Source material:
▬▬▬
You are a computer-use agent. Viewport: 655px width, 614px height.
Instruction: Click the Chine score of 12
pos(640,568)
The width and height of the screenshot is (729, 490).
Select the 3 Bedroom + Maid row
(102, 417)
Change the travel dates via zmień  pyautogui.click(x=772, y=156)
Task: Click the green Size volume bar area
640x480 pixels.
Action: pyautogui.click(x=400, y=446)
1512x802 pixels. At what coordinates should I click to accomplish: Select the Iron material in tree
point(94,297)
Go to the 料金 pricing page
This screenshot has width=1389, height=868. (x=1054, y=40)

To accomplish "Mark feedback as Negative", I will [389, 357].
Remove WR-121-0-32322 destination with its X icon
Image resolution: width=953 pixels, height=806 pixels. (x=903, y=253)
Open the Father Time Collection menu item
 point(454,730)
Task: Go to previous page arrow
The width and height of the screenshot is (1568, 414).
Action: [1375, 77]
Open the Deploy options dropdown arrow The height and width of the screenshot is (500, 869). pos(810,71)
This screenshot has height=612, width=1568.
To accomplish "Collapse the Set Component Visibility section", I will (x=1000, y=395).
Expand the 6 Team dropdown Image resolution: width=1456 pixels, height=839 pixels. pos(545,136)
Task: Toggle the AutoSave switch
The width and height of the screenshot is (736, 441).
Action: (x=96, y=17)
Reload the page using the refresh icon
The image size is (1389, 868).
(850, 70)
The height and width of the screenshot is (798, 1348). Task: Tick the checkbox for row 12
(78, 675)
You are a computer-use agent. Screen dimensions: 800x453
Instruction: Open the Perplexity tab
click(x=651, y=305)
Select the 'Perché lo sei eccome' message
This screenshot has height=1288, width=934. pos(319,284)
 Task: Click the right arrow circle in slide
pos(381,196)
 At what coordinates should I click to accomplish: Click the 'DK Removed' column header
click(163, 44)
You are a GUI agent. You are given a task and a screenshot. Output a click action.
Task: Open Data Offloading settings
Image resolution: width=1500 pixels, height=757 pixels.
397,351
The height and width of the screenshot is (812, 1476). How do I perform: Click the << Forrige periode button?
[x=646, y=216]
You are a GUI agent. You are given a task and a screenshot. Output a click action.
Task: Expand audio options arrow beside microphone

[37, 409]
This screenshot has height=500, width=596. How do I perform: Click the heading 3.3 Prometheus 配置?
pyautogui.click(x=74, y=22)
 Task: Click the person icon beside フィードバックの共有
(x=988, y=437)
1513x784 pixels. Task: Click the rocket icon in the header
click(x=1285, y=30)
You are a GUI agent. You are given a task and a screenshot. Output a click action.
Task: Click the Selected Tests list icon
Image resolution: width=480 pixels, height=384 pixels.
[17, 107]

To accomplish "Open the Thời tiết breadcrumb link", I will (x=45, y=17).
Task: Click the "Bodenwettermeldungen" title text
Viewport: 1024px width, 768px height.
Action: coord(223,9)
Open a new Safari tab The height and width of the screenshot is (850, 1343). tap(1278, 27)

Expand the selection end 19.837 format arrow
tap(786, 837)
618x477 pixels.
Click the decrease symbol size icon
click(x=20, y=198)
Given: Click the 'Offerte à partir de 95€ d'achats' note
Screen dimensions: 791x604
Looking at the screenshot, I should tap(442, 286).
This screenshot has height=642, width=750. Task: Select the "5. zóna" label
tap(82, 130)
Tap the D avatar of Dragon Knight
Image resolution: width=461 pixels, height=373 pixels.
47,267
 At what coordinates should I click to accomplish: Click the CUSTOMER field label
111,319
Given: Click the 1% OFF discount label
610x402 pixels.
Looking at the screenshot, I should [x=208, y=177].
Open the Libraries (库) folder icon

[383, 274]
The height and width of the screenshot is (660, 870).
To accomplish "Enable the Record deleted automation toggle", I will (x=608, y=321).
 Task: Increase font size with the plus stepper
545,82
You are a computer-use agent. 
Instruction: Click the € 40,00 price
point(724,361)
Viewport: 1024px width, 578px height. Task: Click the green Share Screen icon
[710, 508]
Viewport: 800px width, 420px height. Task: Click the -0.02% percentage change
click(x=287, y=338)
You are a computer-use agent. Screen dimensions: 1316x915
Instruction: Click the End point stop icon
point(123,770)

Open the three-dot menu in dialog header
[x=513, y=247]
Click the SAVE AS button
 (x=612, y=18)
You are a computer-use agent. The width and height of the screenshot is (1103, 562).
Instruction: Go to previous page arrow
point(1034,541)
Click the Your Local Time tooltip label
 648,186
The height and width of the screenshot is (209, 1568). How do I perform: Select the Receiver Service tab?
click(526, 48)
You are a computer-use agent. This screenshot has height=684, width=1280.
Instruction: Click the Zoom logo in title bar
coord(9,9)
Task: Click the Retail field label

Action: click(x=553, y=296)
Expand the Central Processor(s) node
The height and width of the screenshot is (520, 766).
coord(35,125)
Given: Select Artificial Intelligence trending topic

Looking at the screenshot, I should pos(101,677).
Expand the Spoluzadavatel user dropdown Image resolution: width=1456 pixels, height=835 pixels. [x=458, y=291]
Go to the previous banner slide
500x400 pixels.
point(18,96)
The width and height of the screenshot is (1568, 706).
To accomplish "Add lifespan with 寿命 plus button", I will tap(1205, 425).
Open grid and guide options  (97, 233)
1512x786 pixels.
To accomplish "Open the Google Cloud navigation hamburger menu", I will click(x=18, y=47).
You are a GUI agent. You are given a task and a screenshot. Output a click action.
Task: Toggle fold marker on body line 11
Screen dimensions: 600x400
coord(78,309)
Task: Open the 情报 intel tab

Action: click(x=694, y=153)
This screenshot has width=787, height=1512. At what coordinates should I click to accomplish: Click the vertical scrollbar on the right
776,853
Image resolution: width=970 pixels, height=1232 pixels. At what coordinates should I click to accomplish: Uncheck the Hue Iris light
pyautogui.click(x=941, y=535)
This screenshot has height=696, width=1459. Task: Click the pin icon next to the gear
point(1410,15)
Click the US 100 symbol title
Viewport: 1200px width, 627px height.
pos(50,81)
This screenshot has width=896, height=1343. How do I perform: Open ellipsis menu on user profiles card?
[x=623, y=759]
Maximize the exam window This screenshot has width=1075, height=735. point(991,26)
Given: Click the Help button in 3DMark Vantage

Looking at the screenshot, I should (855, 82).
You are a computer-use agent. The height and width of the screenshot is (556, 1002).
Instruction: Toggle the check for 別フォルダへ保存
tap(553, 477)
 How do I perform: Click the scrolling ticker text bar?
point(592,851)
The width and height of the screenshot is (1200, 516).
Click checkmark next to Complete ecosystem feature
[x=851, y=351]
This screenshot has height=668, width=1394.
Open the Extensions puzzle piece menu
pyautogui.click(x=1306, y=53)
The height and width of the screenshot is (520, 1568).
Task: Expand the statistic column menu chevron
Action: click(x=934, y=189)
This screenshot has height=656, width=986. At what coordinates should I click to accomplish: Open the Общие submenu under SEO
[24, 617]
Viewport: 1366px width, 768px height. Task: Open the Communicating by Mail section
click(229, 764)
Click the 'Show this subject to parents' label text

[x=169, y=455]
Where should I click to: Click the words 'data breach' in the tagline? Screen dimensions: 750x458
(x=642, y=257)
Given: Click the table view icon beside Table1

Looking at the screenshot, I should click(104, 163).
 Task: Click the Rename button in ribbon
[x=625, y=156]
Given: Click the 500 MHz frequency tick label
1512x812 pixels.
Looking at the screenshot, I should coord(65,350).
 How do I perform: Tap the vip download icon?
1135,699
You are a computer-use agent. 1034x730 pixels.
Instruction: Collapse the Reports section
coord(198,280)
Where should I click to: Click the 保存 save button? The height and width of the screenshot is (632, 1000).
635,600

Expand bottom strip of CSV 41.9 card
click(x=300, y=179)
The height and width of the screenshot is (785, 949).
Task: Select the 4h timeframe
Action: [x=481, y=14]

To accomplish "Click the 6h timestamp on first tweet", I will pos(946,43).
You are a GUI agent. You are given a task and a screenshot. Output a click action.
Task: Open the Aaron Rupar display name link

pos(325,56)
▬▬▬
Out of the records above, pull each line containing the word "will".

Written response:
To accomplish "Mark feedback as Negative", I will [389, 357].
To accomplish "Collapse the Set Component Visibility section", I will (x=1000, y=395).
To accomplish "Open the Thời tiết breadcrumb link", I will (x=45, y=17).
To accomplish "Enable the Record deleted automation toggle", I will (x=608, y=321).
To accomplish "Add lifespan with 寿命 plus button", I will tap(1205, 425).
To accomplish "Open the Google Cloud navigation hamburger menu", I will click(x=18, y=47).
To accomplish "Click the 6h timestamp on first tweet", I will pos(946,43).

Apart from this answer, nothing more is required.